A lot of discussion around Lyft Shuttle derides it for doing little more than reinvent the city bus. What this forgets, however, is that transit and distribution are the last remaining sectors in the US that are really vulnerable to strikes.
Saying "It's just a bus but without the regulation/without unions/only for people with smartphones" is very incomplete as well, and it's worth unpacking why.
Firstly, regulations and working conditions are all the eventual product of years of struggle and strike action: from the ‘Great Upheaval’ of 1877 and the 1894 Pullman railway strikes all the way to the transit strikes which hit Philly last year, strikes in the transportation of goods and people have been a staple of US labour relations.
Yet to say "That’s because workers organised into unions" also doesn't explain why transport is so prone to strike action. There are a few reasons why strikes (and unions) are so much more common in transport than they are in other sectors in the American labour market.
The first reason is this: stop mass transit and tens of thousands of other workplaces are disrupted when their employees turn up late (if they turn up at all) or their customers decide not to come out and spend money to avoid transport hassle. This creates an extra pressure on bosses to keep the service running.
The second reason: transit is mostly immune from spatial fixes. While bosses can move a car or garment factory to China, doing the same with a bus or train route obviously isn't viable. Thus, while factory workers in the US were mostly decimated in the 1970s, transit/distribution have kept going to some extent until now.
For the genesis of Lyft Shuttle, a good place to start would be the 2009 deregulation of the UK post service. This followed the massive 2006-7 strike wave in the postal service, where staggered official strikes were backed up by work-to-rules and the refusal of other postal workers to cross picket lines, leading to disciplinary action which then led to further wildcat strikes. Post just did not get delivered for weeks at a time in some cases.
The response was to allow private companies to handle some deliveries, piggy-backing off Royal Mail's central infrastructure. Firms were then able to shift postal provider if affected by strike action, weakening leverage of workers: disruption was disrupted.
Fast-forward ten years and the gig economy starts to see industrial strife as Deliveroo workers go on wildcat strike in London. The atomisation of the workforce is clearly still not entirely successful as collection points still afford places for riders to meet and discuss issues, swap contacts and organise their strike via WhatsApp. Still harder than it used to be at Royal Mail depots though.
Back to San Francisco and the Lyft Shuttle: the division between Muni and Lyft workers means if either group goes on strike, the others will be undermining the others unless they do too. After all, if transit workers’ power comes from their ability to disrupt the wider economy through disrupting the transportation of people to service that economy, then the division between Lyft and Muni means that workers have less disruptive power as people find alternative routes around the city. In fact, in London, we already see similar strategies in the division of transport workers via privatisation (various bus companies and train lines as well as London Underground Ltd) not to mention their separation into different bargaining units within companies (i.e. workers on the Overground or Docklands Light Railway do not participate in London Underground strikes).

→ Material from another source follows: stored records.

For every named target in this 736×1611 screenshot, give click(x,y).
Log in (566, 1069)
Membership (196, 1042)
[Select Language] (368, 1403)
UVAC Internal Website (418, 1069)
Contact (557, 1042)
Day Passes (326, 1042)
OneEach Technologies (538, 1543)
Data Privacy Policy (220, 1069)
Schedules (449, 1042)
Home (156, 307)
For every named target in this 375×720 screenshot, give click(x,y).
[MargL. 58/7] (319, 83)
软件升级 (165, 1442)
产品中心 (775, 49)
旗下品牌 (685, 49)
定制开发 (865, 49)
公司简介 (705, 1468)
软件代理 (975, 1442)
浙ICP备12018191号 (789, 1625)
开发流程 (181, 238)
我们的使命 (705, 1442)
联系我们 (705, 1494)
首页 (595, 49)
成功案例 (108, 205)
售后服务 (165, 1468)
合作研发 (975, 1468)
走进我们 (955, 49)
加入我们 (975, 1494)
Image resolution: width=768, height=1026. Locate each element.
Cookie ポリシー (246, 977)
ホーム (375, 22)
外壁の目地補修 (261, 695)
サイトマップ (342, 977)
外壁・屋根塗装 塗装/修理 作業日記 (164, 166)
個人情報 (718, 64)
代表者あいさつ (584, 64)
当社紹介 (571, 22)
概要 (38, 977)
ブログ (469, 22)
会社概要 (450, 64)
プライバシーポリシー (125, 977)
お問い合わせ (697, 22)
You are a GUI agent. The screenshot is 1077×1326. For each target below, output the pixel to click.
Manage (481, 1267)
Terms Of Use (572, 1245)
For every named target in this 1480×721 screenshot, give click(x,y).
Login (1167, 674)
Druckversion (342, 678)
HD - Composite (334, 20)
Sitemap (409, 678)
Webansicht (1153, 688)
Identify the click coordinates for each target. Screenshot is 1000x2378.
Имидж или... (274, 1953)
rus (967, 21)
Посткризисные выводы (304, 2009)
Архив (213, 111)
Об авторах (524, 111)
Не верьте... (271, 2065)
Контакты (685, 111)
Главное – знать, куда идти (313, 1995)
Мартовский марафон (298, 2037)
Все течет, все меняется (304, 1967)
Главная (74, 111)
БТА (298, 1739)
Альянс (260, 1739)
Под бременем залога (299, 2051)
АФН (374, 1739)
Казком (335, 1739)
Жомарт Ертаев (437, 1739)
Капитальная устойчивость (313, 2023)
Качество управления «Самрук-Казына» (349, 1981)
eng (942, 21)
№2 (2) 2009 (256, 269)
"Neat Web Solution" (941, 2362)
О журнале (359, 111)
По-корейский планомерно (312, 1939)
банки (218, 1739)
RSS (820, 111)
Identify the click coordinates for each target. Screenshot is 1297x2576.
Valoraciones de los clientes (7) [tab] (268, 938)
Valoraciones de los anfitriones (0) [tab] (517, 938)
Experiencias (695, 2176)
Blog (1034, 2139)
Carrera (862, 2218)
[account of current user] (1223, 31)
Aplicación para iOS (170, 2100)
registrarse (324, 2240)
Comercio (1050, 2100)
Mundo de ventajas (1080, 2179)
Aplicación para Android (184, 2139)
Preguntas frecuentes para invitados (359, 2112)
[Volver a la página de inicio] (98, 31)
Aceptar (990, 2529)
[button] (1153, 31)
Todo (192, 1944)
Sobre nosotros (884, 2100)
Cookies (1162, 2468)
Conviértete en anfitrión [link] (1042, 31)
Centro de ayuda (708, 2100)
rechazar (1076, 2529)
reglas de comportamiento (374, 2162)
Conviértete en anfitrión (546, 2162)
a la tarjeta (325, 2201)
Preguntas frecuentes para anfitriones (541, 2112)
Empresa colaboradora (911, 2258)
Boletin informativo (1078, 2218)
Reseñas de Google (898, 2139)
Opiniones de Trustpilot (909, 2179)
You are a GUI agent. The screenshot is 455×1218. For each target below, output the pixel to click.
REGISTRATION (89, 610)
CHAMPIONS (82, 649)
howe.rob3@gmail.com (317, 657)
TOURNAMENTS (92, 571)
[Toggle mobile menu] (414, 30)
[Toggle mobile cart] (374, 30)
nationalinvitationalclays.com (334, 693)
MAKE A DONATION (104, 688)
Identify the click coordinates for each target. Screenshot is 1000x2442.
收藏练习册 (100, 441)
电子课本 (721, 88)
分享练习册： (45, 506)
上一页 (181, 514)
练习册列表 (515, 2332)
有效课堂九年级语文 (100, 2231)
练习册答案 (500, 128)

This is a reason for both groups to organize together to the maximum possible extent, not to reinforce those divisions. Even your job is in the "gig economy" and your manager is a phone app, this is still real people driving real people through real streets. Indeed, one interesting point, particularly given the use of no-strike clauses in transit union agreements and potential strike bans, as long as there are drivers, transit and distribution (even in the gig economy) remains vulnerable to strikes. After all, it’s hard to enforce anti-strike legislation on transit workers if you won't even classify Uber/Lyft drivers as workers in the first place.
Organising around an app presents new challenges to organisational models compared with organising in, for example, a bus depot. But we've seen that fail for bosses with the Deliveroo strikes. However, where organisation could break down: driverless transport. That seems to be capital’s end game. In such a situation, sabotage and blockades will bring things to a halt, but not strikes. Transport blockades are effective whether you're employed by a transit company or not, and whether the vehicles have drivers or not.
Transport blockades aren't a theoretical approach to this re-organisation, but a method that working class struggles have used in the US and internationally with increasing frequency. From road blockades by unemployed workers in Argentina 2001, to the Abahlali baseMjondolo shack dweller's movement in South Africa since 2005, to French students blockading railway stations in 2006, mobile road blocks by 2010 UK student protestors and highway blockades by Black Lives Matter protestors in Atlanta and Minneapolis last year.
So while people might be laughing at the Lyft Shuttle for not creating much of anything new, the goal of the gig economy entering public transport is another one: the reorganisation of one of the last remaining industries where workers in America still have considerable disruptive power. This reorganisation aims at the decomposition of the forms of class organisation that have traditionally given workers their strength. We need to think strategically about how we can recompose ourselves in the face of this reorganisation of our working lives to retain, and indeed enhance, our disruptive potential.